Iris studied her aunt’s blue eyes, her blond hair pulled back from her elegant cheekbones, and she thought how much Ruth looked like Aunt Vivian, while Iris resembled their mother.

“Thank you,” she said.

She walked out the kitchen door and into the cool, clear night that smelled of hay. The clouds had moved on, the stars sprang from the black sky. A slender moon lit the path before her. When she reached Highcliffe, she circled around back and rapped on the French door that led from the study, where Philip always sat at his desk in the evening. He looked startled to see her.

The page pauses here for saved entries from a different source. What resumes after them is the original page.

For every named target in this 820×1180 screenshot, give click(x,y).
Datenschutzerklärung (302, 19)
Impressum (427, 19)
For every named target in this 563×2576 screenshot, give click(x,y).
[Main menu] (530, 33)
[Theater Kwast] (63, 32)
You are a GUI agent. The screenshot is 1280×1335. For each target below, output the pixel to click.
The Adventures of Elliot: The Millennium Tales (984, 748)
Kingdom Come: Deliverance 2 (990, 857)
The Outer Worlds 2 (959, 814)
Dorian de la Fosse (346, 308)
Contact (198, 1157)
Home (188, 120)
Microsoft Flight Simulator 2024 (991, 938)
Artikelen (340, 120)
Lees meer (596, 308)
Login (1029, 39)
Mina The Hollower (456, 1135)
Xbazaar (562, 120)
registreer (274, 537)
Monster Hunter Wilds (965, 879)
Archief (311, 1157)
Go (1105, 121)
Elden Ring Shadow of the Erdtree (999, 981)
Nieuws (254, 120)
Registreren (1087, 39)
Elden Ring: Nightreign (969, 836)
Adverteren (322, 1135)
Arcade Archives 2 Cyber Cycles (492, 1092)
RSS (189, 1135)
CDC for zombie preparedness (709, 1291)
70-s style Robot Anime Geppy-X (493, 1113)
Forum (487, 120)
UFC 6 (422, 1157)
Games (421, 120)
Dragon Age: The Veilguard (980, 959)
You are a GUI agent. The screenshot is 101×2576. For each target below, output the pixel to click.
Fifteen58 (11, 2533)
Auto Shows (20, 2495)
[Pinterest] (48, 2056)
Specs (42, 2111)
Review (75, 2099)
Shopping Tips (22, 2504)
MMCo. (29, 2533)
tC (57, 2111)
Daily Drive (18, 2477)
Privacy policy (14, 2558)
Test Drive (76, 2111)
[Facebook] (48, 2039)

Then his face relaxed, as much as a face so ravaged could express tranquility.





Ruth





July 1952

Moscow



The hospital’s like any American hospital, not that I have much experience of hospitals. Actually, it reminds me of the one in Rome, where Iris lay in that bed with her cast and bandages and her mournful expression. Bare white walls, doctors and nurses who don’t speak your language, a sense of panic that nobody really knows what they’re doing.

And lo! There’s Sasha Digby in the waiting room, looking destroyed. He sits hunched on a chair, hands plunged into his hair. “How is she?” I ask him.

“It’s my fault. I’m a beast, aren’t I?”

“It takes two.”

“She wanted another one so much. How could I—but I should have—”

“Don’t beat yourself up. She’ll be all right. She always pulls through.”

Fox is all business again. He finds the nurse for us. Even though he has to pretend he doesn’t know more than a few words of idiot tourist Russian, he’s at least able to communicate who we are and why we’re there, before Kedrov comes rushing down the hallway.

“Mrs. Fox! At last.”

Funny, he seems genuinely concerned. I presume he’s just worried about the blow to Soviet prestige should this American woman die in childbirth in a Communist hospital. I follow him down the white corridor to Iris’s room at the end. Along the way, I catch glimpses of other patients, other rooms, all of them serene and private, and it’s only later that I learn this is a special hospital for party officials and their families.